O Requerimento nº 76/2025, de autoria dos vereadores Fabinho, Rafael Poly e Sheila Gabarron, reiterava a cobrança de documentos sobre o conserto de uma ambulância da Defesa Civil. O pedido questionava quem autorizou e executou o desmonte do veículo, além do uso de peças sem registro patrimonial e do transporte da ambulância até a oficina autorizada. Durante a discussão, o vereador Marcos Fragal explicou que o servidor Fernando Boschini, responsável pela mecânica no almoxarifado municipal, realizou reparos que permitiram economia ao Município ao consertar diversos veículos, sem necessitar do serviço da empresa de Mandaguari, com a qual a Prefeitura tem contrato de licitação.
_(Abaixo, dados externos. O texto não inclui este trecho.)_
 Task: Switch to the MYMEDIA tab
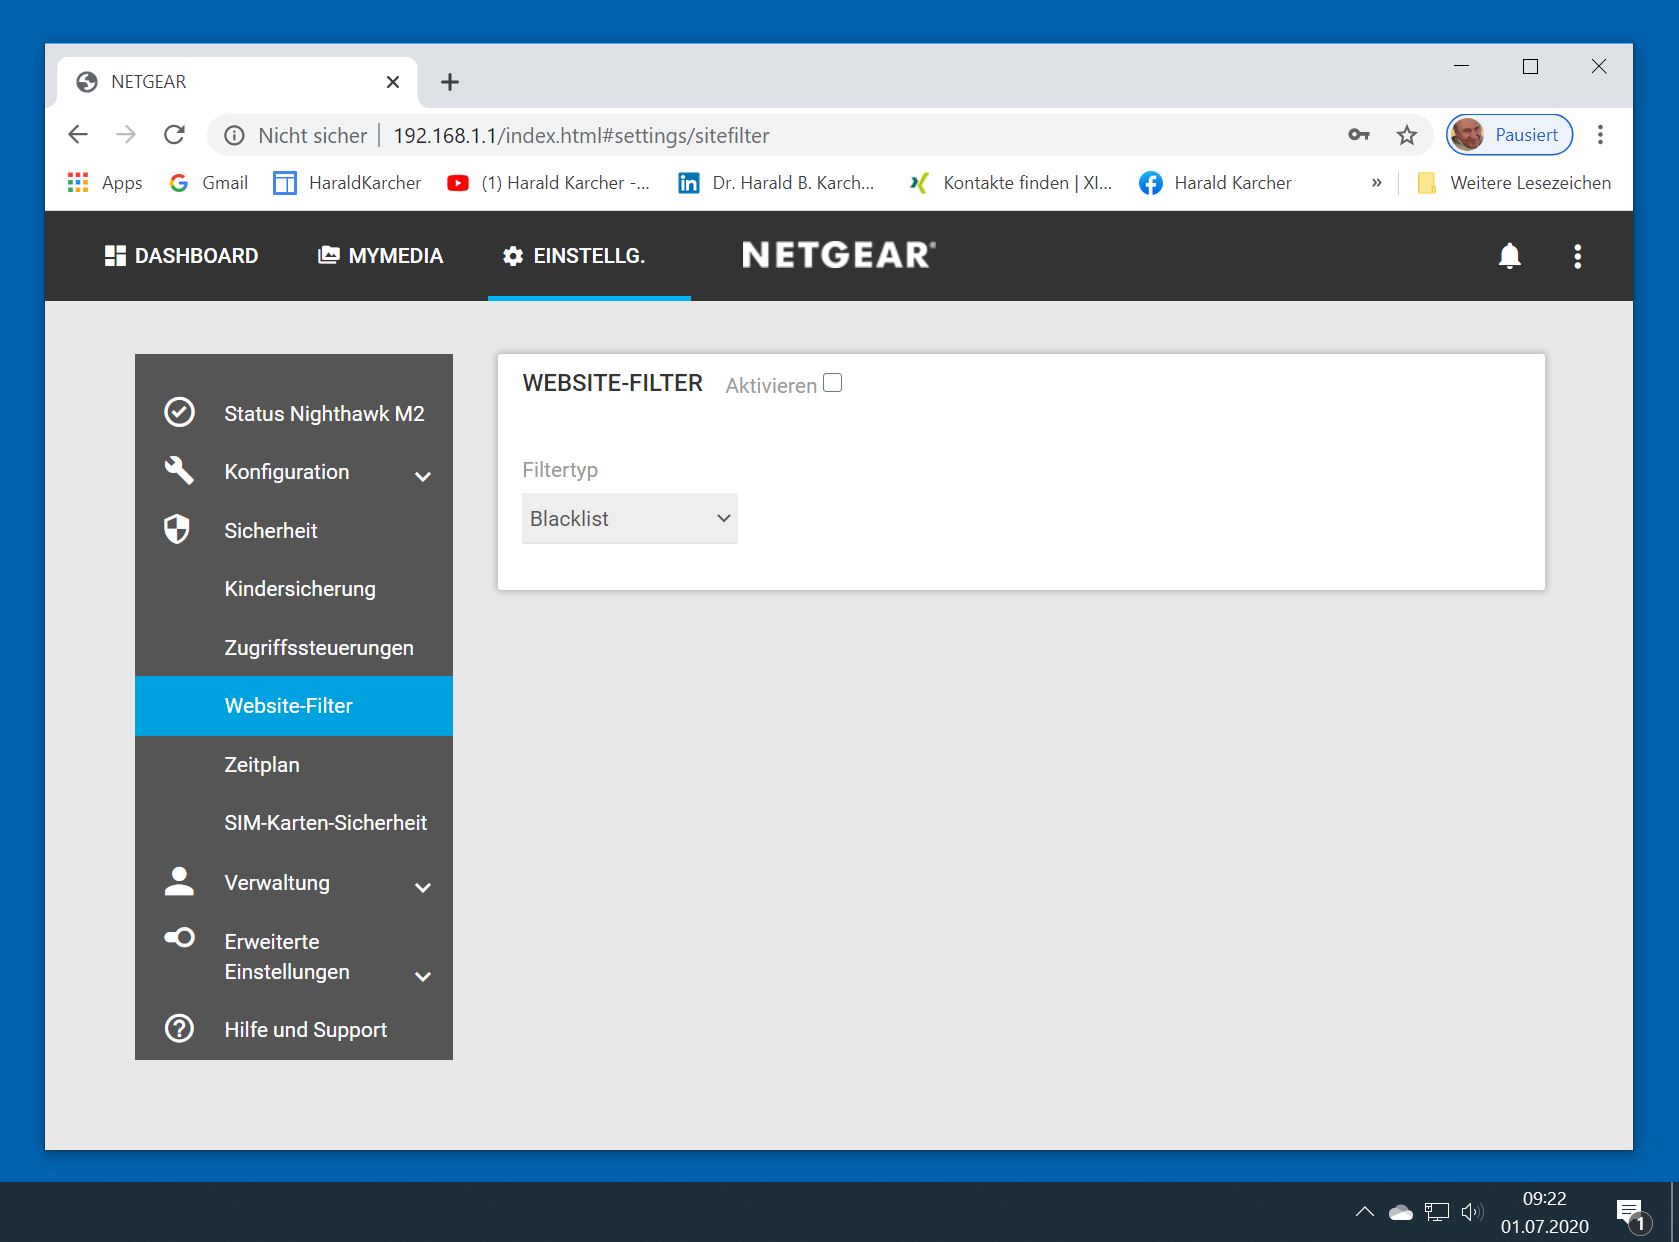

Segundo ele, foi necessário desmontar o motor e retirar o para-choque antes de levar a ambulância para a oficina credenciada, já que o almoxarifado não dispõe de equipamentos específicos para essa etapa. Fragal acrescentou que, ao receber o veículo, a empresa se surpreendeu com a situação, o que gerou a denúncia, mas que, posteriormente, reconheceu que parte do serviço já havia sido executada. Para o parlamentar, a presença do servidor em plenário poderia esclarecer o assunto diretamente.
O Requerimento nº 77/2025, também de Fabinho, Rafael Poly e Sheila Gabarron, voltou a cobrar informações sobre a Estação Compacta de Tratamento. Fragal destacou que a empresa responsável pela obra é renomada e que, ao assumir a gestão, a prefeita encontrou valores elevados a pagar, mas os engenheiros fiscais Lucas e Cássio não autorizaram o repasse integral por entenderem que parte das medições não estava devidamente comprovada. Segundo ele, a empresa teve de complementar projetos e documentos para liberar cerca de R$ 500 mil em pagamentos, restando ainda etapas a concluir. O vereador afirmou que, em razão da investigação do Gaeco, a Caixa Econômica passou a acompanhar a execução com auditoria própria, exigindo novos documentos da contratada. “As coisas estão andando, não estão paradas. Falta pouco para concluir, mas é preciso cumprir os trâmites legais para não haver problemas futuros. O Gaeco já emitiu parecer e agora se aguarda o posicionamento jurídico da Caixa”, explicou.
Já o Requerimento nº 75/2025, assinado por Sheila Gabarron, Fabinho e Rafael Poly, reiterava a solicitação de relatórios do Controle Interno e questionava a legalidade de alguns pagamentos feitos pelo Executivo. O pedido foi rejeitado sem novas manifestações sobre o assunto.
Assim como na semana anterior, os autores defenderam que os requerimentos são instrumentos legítimos de fiscalização e transparência. Por outro lado, vereadores da base sustentaram que os esclarecimentos podem ser prestados diretamente pelos responsável em plenário, sem necessidade de novos pedidos formais.
APROVADO
Diferente desses, o Requerimento nº 74/2025 foi aprovado. Apresentado por Fabinho, Nathalia Simmer, Rafael Poly e Sheila Gabarron, o pedido solicita informações sobre a fiscalização, o licenciamento e o cumprimento da legislação municipal referente à instalação de outdoors em Marialva. Os autores apontaram preocupação com a poluição visual, a segurança viária e o descumprimento de regras previstas no Plano Diretor e no Código de Posturas.